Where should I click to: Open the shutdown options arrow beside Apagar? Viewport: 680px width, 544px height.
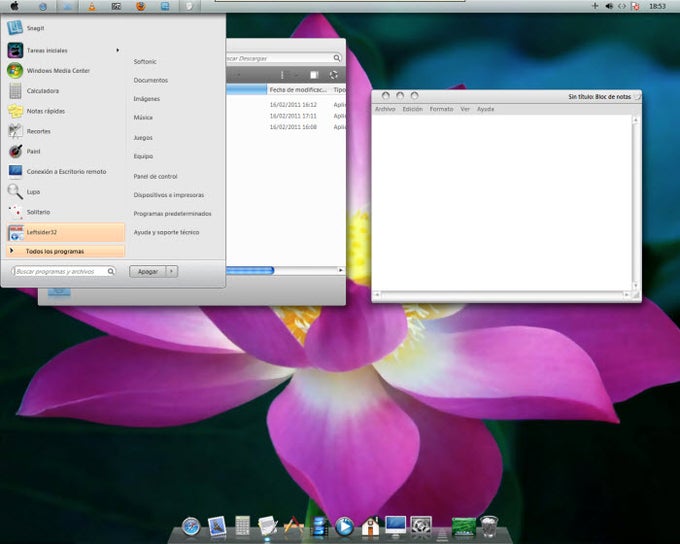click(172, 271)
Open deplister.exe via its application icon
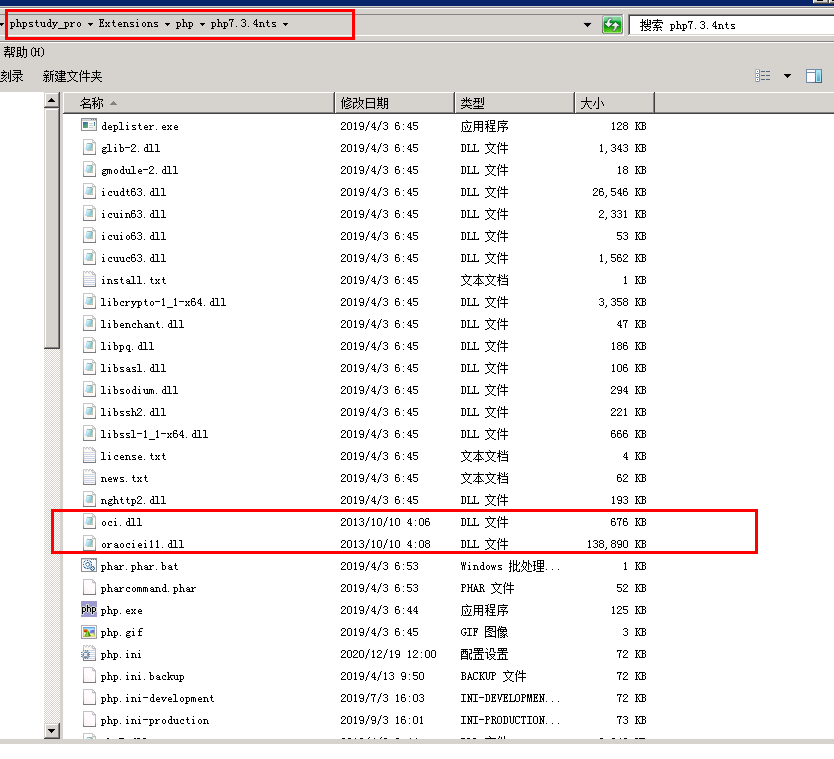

* * *

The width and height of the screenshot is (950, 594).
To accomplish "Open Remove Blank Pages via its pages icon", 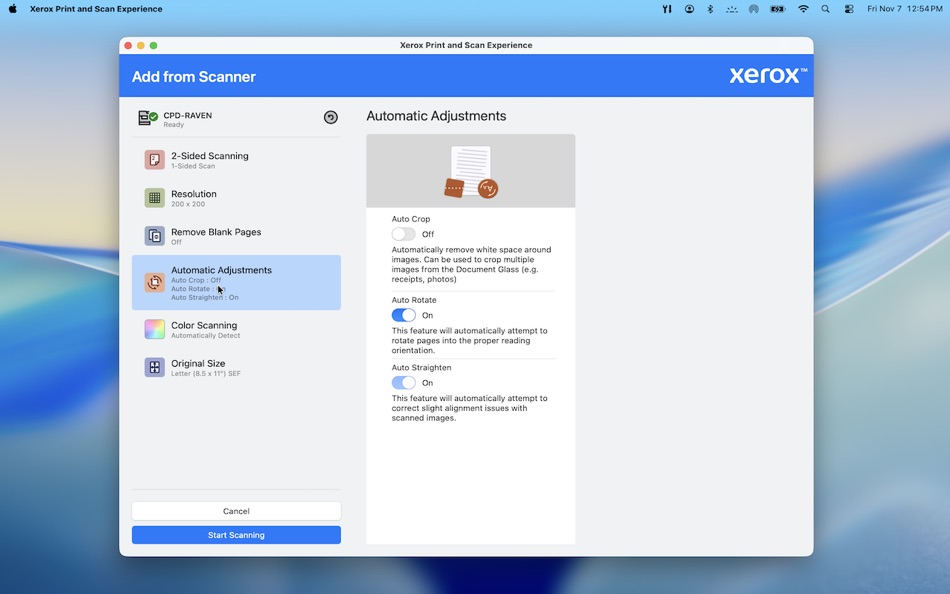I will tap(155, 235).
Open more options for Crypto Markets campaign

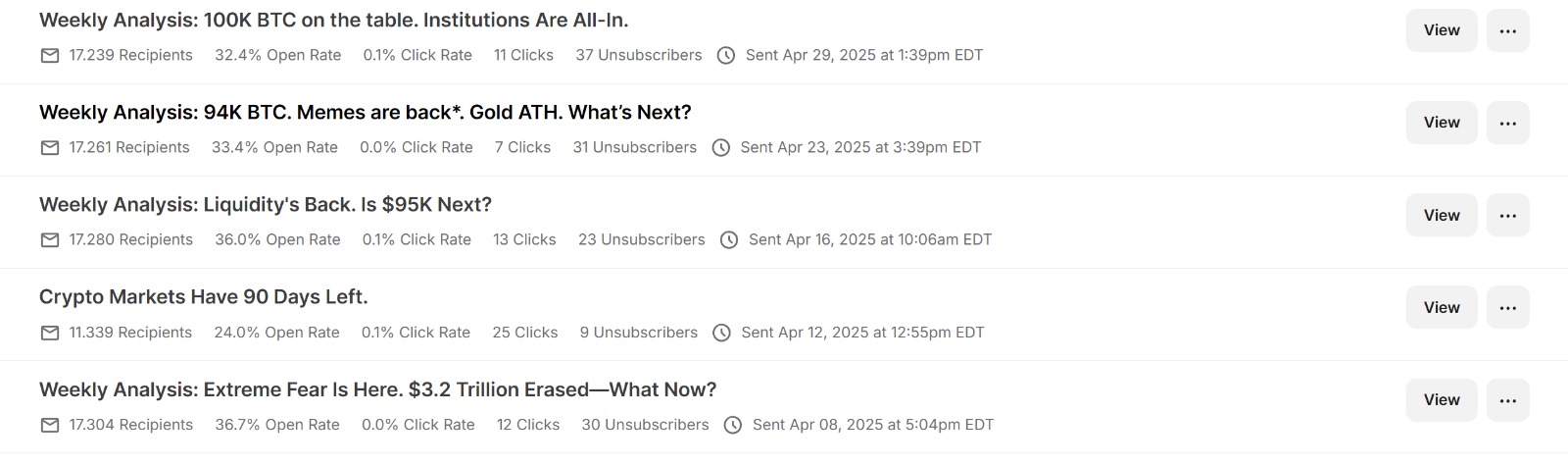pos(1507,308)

What this task involves
Among the lines above, the one with "Where should I" opens the part to repeat and the one with "Open deplister.exe via its application icon" closes it; repeat only that part exactly, with no pictures.

Written solution
Where should I click to: Open the shutdown options arrow beside Apagar? Viewport: 680px width, 544px height.
click(172, 271)
Open deplister.exe via its application icon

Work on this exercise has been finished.